In 1850, the state bought the remnant of the West Philadelphia Railroad, which had been incorporated in 1835 to bypass the Belmont Plane and failed after completing only the section from 52nd Street west to the main line at Ardmore. The state funded and built the rest of the line from 52nd Street east to downtown, but on a different alignment than the one originally planned; the new line, put into operation October 15, 1850, ended at the west end of the Market Street Bridge, from which the City Railroad continued east. The older planned line, was abandoned and became the route of present-day Montgomery Avenue in Lower Merion Township running from the Schuylkill River up the Belmont Plane to Ardmore.

===Other sections===
The Columbia Bridge and line east to Broad and Vine Streets were sold to the Philadelphia and Reading Railroad ('The Reading Railroad') as part of its main line. The Reading also acquired the Northern Liberties and Penn Township Railroad in 1870, giving it access to the Delaware River.

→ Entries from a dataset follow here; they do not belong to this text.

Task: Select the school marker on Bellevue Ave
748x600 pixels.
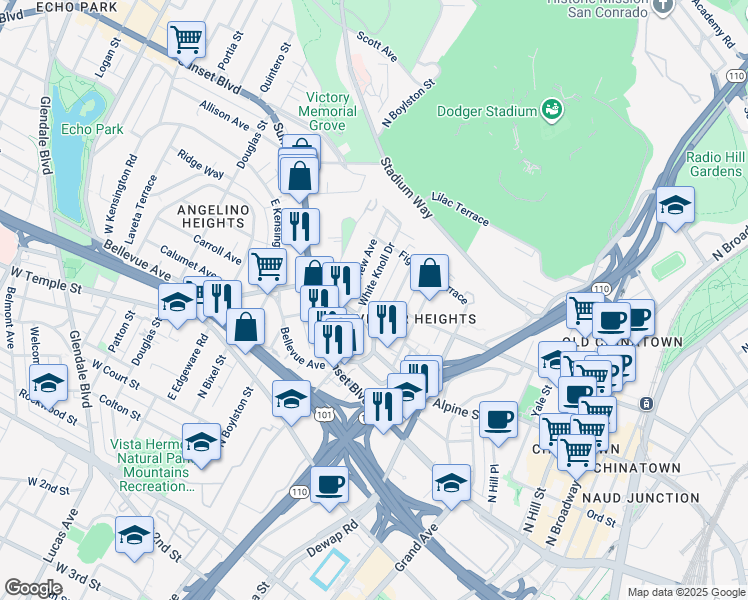Action: [x=177, y=302]
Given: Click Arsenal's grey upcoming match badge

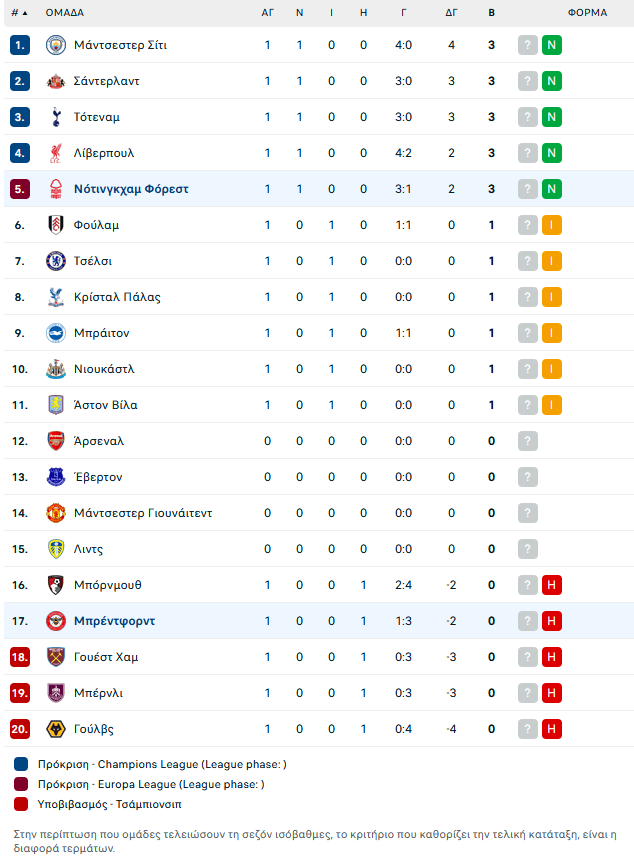Looking at the screenshot, I should click(x=528, y=441).
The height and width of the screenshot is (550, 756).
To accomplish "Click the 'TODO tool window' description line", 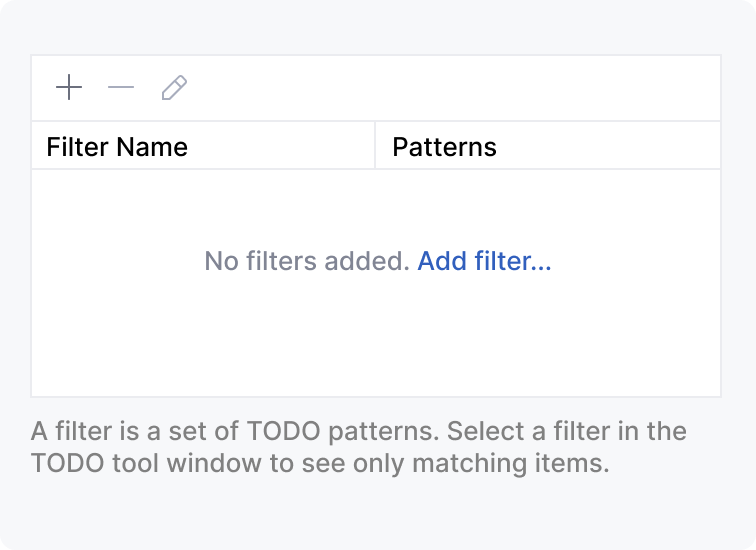I will 320,464.
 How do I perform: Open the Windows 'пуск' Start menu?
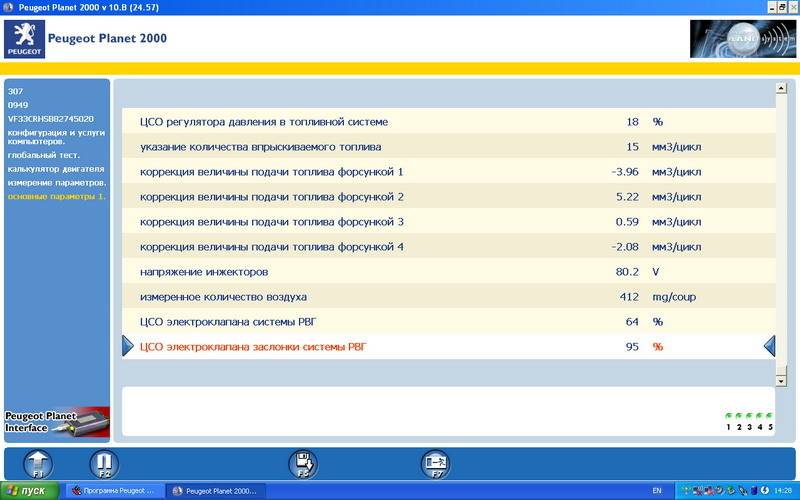tap(30, 491)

The section of the Pennsylvania Railroad running from Philadelphia west through Montgomery, Delaware, and Chester counties and, by extension, the western suburbs of Philadelphia, is still known as the Main Line.

The Columbia Plane, which lowered railway cars down to the Eastern Division Canal along the Susquehanna River, was bypassed in 1840 by a new track alignment allowed by more modern engines with greater power.